TARİHTEKİ KAHRAMAN 120 KÜÇÜK ASKER

Hiç bilmediğimiz tarihimizden bir kesit sunan 120 isimli filmi herkesin bakmasını isterim ve o bakan gözlerden yaşların süzülmemisi mumkün değil… kim biliyor ki tarihimizin bu kadar şanlı ve görkemli bir geçmişimizin olduğunu sadece kelimelerle ifade edebiliyoruz oysa ki bilmediğimiz ne değerler var geçmişimizde… Hiç gözlerini yummadan düşünmeden canlarını vatan uğruna veren ecdatların torunlarıyız biz eğer bu topraklarda yaşıyorsak onların sayesinde. İçinizden okurken diyeceksiniz biliyoruz tarihimizi, ama ne kadarını…. Ben bu kahrmanlık hikayesini izlediğimde gözyaşlarımı tutamadım.

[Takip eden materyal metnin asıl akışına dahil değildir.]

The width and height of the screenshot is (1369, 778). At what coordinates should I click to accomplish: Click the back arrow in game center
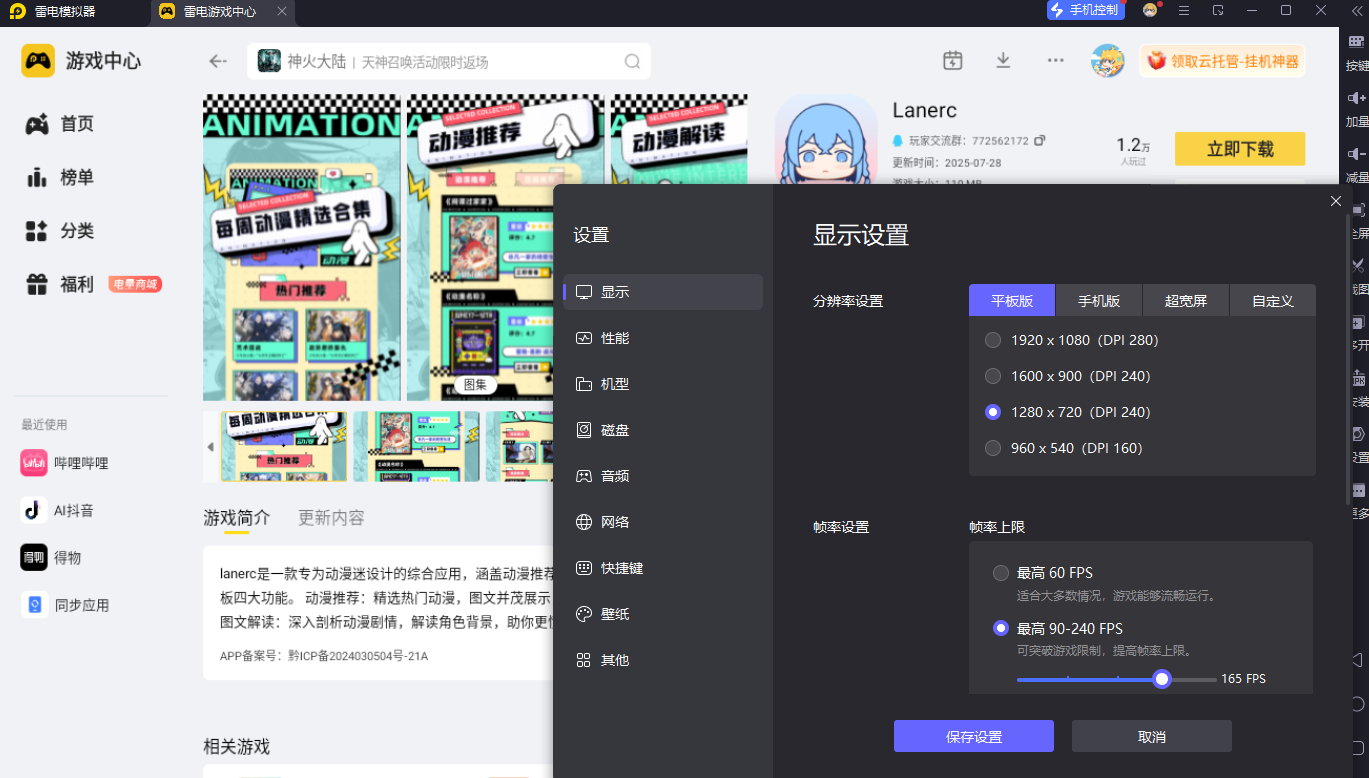coord(218,61)
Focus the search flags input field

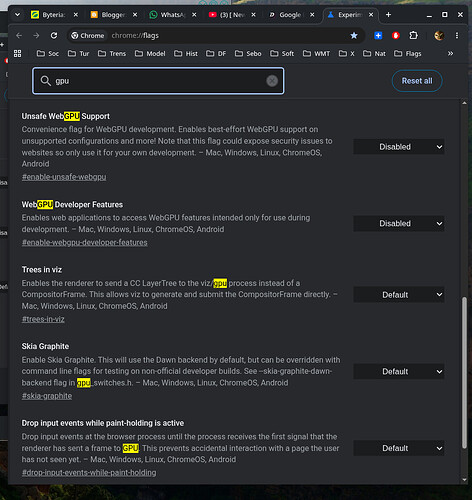point(158,81)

Tarihimdeki o çoşkuları andıkça, dinledikçe ve izledikçe gözümden akan yaşlar ve ürperin tüylerim normal dir. Çünkü Türküm. Kim unutabilirki bu büyük tarihimizi ama aksatıyoruz bence tarihimize sahip çıkalım ve kendimizi bu duygularla yetiştirelim….

NE MUTLU TÜRKÜM DİYENE………

KINALI ALİ

Üst teğmen Faruk cepheye yeni gelen askerleri kontrol ediyor bir taraftan da onlarla laflıyordu nerelisin gibi sorular soruyordu. Bir ara saçının ortası sararmış bir çocuk gördü. Merakla
'adın ne senin evladım' der. Çocuk
'Ali' diye cevap verir.
Nerelisin? der. Ali
Tokat Zile’denim der.
Peki evladım bu kafanın hali ne?' Ali
'anam cepheye gelirken kına yaktı komutanım der.
Neden? der komutan. Ali
'bilmiyorum komutanım' der:
Peki gidebilirsin Kınalı Ali' der. O günden sonra herkes ona Kınalı Ali der. Herkes kafasındaki kınayla dalga geçer. Kısa surede cana yakın ve cesur tavırlarıyla tüm arkadaşlarının sevgisini kazanır. Bir gün ailesine mektup yazmak ister. Ali'nin okuma yazması da yoktur arkadaşlarından yardim ister ve hep beraber başlarlar yazmaya. Ali söyler arkadaşları yazar
'sevgili anne babacım ellerinizden öperim ben burada çok iyiyim beni merak etmeyin' diye başlar. Kız kardeşini kendinden bir küçük erkek kardeşini sorar köyündekilerin burnunda tüttüğünü yazdırır. Kendilerini merak etmemesini kendileri var oldukça düşmanın bir adim bile ilerleyemeyeceğini yazdırır.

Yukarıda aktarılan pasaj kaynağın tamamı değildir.